A presença sul-mato-grossense também inclui a desembargadora Jaceguara Dantas, atual conselheira do Conselho Nacional de Justiça, e a juíza Luiza Figueiredo, que exerce função auxiliar no STF.
Durante a abertura, o presidente do Supremo, Edson Fachin, ressaltou o papel do Judiciário brasileiro na interlocução com o direito internacional e reforçou a importância da proteção da dignidade humana. Segundo ele, o fortalecimento de tratados e mecanismos internacionais é essencial para garantir justiça e promover a paz.

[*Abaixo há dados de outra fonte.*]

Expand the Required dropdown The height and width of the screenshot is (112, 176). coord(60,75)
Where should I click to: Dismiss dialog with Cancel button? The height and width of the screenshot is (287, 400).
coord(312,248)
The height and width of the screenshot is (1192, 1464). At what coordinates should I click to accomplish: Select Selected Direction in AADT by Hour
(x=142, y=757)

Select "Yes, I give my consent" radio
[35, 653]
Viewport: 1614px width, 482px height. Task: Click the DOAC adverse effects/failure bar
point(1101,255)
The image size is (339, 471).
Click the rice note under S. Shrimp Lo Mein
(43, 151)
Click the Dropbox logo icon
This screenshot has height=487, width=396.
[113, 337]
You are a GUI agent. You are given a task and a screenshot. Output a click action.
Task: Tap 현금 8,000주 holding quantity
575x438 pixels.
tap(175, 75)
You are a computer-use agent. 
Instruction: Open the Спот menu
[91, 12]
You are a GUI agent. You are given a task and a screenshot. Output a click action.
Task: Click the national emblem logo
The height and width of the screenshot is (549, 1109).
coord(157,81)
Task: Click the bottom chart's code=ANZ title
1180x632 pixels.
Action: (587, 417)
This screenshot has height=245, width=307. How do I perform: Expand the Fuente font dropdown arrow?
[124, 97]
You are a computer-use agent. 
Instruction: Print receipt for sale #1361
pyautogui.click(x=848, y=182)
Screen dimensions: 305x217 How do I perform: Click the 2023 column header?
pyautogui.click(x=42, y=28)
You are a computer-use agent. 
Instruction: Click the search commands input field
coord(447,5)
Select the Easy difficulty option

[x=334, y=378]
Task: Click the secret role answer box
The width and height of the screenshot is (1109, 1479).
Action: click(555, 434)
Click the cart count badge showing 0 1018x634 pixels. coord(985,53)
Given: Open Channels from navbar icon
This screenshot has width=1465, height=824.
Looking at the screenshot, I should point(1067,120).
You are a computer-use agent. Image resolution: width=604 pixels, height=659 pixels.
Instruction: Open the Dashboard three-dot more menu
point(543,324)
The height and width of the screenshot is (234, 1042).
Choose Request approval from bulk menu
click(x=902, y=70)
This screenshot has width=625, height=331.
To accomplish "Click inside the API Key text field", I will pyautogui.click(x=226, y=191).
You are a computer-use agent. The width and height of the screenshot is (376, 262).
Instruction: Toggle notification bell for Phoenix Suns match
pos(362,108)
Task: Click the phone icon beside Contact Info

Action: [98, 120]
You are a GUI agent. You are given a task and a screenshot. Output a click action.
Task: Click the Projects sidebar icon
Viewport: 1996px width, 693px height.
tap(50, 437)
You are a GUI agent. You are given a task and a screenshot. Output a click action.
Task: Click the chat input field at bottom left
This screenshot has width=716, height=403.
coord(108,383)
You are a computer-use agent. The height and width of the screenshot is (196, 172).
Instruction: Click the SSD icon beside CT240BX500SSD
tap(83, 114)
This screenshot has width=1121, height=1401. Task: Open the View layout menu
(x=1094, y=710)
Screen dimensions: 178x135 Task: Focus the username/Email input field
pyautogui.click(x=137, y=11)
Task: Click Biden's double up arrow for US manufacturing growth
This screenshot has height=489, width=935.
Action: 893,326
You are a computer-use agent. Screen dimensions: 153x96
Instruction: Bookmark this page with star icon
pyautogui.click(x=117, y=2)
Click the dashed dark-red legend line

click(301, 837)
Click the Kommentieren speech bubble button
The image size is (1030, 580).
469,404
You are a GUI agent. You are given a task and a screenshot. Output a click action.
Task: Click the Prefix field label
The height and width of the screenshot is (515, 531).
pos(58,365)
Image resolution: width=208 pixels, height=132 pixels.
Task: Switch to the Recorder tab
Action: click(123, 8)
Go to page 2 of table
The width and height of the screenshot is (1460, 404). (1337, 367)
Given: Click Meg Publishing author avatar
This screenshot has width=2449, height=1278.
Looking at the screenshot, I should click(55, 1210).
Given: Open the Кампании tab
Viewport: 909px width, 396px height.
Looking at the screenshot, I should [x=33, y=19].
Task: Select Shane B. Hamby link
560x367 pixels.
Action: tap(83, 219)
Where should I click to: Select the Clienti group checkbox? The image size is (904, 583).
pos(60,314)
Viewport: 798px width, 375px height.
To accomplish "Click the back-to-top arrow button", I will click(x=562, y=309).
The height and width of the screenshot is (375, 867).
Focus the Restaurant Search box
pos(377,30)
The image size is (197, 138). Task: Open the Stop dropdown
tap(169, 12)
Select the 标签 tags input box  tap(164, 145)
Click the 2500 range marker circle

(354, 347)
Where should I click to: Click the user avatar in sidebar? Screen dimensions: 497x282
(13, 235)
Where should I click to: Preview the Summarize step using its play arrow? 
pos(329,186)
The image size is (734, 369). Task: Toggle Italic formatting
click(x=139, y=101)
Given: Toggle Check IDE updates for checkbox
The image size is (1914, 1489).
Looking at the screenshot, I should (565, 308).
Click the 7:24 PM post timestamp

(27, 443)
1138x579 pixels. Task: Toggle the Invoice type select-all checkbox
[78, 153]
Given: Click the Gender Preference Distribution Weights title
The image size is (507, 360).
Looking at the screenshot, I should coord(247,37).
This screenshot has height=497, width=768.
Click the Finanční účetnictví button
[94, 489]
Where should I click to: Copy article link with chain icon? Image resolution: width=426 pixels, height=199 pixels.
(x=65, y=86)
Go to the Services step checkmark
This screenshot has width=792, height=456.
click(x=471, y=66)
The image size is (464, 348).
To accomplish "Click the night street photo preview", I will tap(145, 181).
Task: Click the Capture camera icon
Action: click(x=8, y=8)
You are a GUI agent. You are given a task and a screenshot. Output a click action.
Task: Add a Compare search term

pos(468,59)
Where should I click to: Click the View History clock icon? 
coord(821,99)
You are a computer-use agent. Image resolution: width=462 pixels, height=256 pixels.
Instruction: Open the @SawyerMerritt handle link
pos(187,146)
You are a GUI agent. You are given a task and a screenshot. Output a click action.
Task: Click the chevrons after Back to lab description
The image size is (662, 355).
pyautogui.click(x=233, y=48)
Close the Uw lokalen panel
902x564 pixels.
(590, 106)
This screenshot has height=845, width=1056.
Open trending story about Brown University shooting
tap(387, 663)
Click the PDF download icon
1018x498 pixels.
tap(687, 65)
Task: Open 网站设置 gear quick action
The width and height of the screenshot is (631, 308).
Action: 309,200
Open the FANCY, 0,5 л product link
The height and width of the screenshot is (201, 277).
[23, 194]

Fachin também chamou atenção para os desafios atuais enfrentados pelas democracias, destacando a necessidade de vigilância permanente e da preservação de pilares como a liberdade de expressão, o pensamento livre e a independência das instituições.
Ao tratar do diálogo entre cortes, o ministro destacou a aproximação entre o STF e a Corte Interamericana, apontando que decisões do sistema regional vêm sendo incorporadas ao ordenamento jurídico brasileiro, ampliando a proteção dos direitos fundamentais.
O presidente da Corte, Rodrigo Mudrovitsch, enfatizou o compromisso do Brasil com o sistema interamericano e lembrou que esta é a terceira vez, desde 2022, que o país sedia sessões do tribunal. Para ele, isso demonstra o fortalecimento das relações institucionais e a relevância do tema na agenda jurídica regional.
No exercício de sua função consultiva, a Corte Interamericana interpreta a Convenção Americana sobre Direitos Humanos e orienta os países membros da Organização dos Estados Americanos, contribuindo para o aperfeiçoamento de políticas públicas e decisões judiciais voltadas à garantia dos direitos fundamentais.